Panorama internacional

'Bacia da OTAN': presidente polonês diz que aliança dominará o Báltico com Suécia e Finlândia

Nesta segunda-feira (4), o presidente polonês, Andrzej Duda, afirmou que o mar Báltico ficará sob total controle da Organização do Tratado do Atlântico Norte (OTAN) com a entrada de Finlândia e Suécia na aliança militar.
Sputnik
A declaração de Duda ocorreu durante uma reunião do conselho de segurança do país.

"O mar Báltico está essencialmente fadado a se tornar uma bacia interna da OTAN. Duas poderosas nações com uma longa e forte tradição militar se tornarão parte da OTAN em breve, estendendo a fronteira Rússia–OTAN em 1,4 mil quilômetro", disse o presidente polonês.

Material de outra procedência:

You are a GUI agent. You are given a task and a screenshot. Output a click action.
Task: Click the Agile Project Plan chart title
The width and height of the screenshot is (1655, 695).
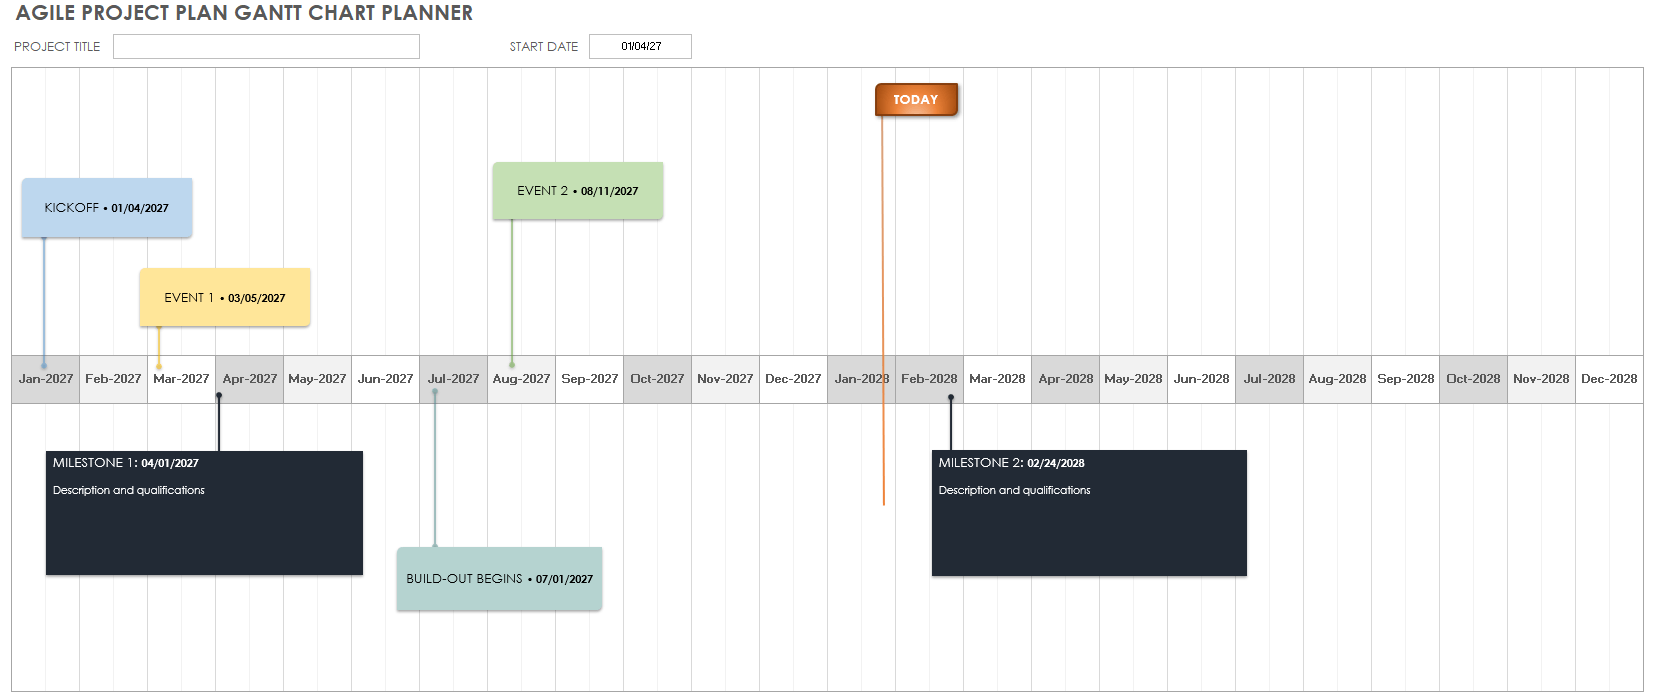pos(244,13)
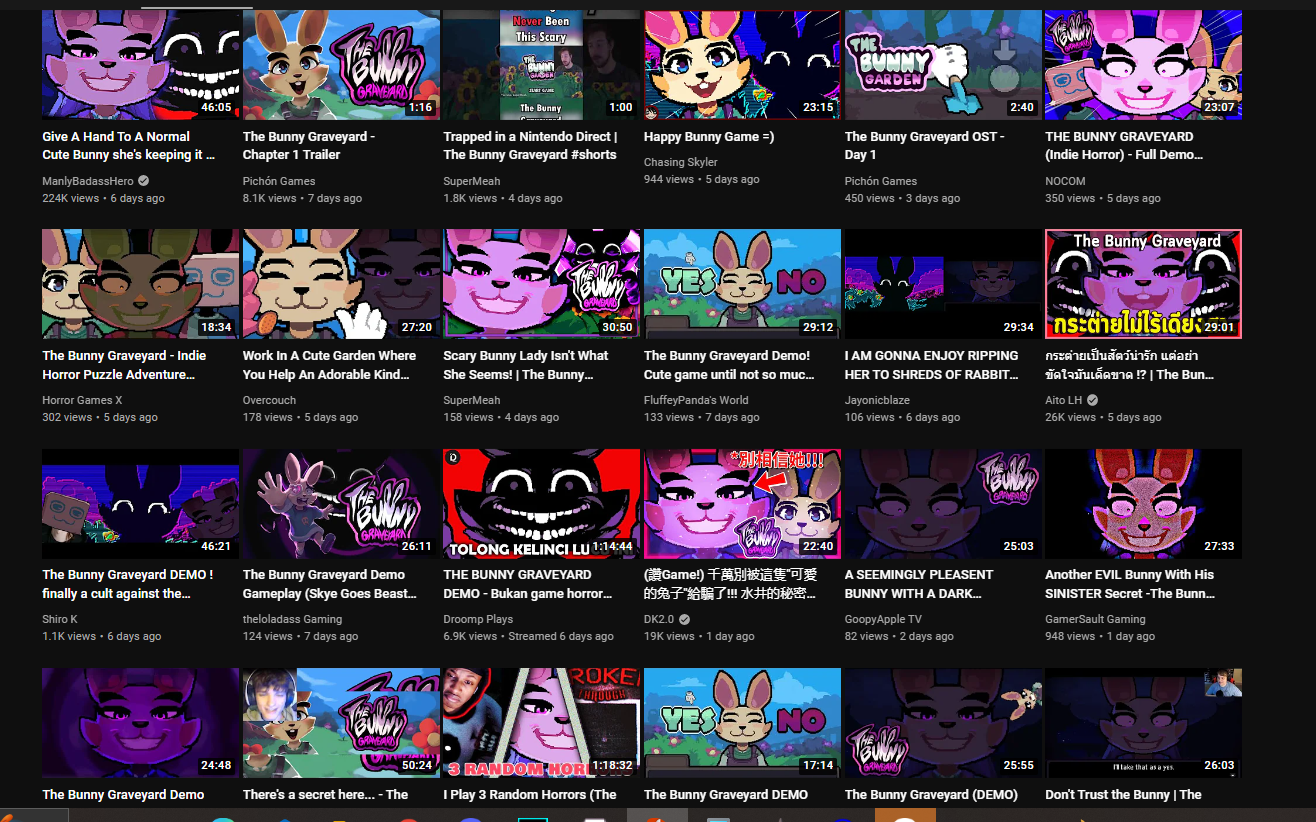Click verified badge next to DK2.0 channel
The image size is (1316, 822).
tap(685, 619)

A entrada de Finlândia e Suécia na OTAN ainda não foi ratificada, apesar de que os países receberam um convite oficial da aliança durante sua cúpula em Madri, no fim de junho. Os dois países nórdicos mudaram a postura histórica de neutralidade após o início da operação militar russa na Ucrânia.
Exercícios das frotas do Báltico e do Norte, da Marinha russa. Foto de arquivo

Entrada conturbada e tensão regional

O apoio veio após negociações com a Turquia, que aceitou levantar o bloqueio à entrada dos dois países após Helsinque e Estocolmo se comprometerem com as condições turcas. Ancara exige que os países cortem o suporte a organizações que considera terroristas — o caso do Partido dos Trabalhadores do Curdistão (PKK, na sigla em curdo).
Autoridades russas veem o crescimento da OTAN com preocupação. O vice-chanceler russo Aleksandr Grushko acredita que a admissão de Finlândia e Suécia tornará o mar Báltico — uma área movimentada de trânsito de embarcações — uma área de rivalidade militar.
O vice-presidente do Conselho da Federação Konstantin Kosachev afirmou que a Rússia nunca abandonará sua presença na região, uma vez que Moscou tem uma frota marítima e um exclave no Báltico — Kaliningrado. Já o presidente da Duma de Estado, Vyacheslav Volodin, afirmou que a instalação de bases da OTAN colocará em risco os moradores das cidades que receberem a infraestrutura militar na Finlândia e na Suécia e não protegerá os países, "muito pelo contrário".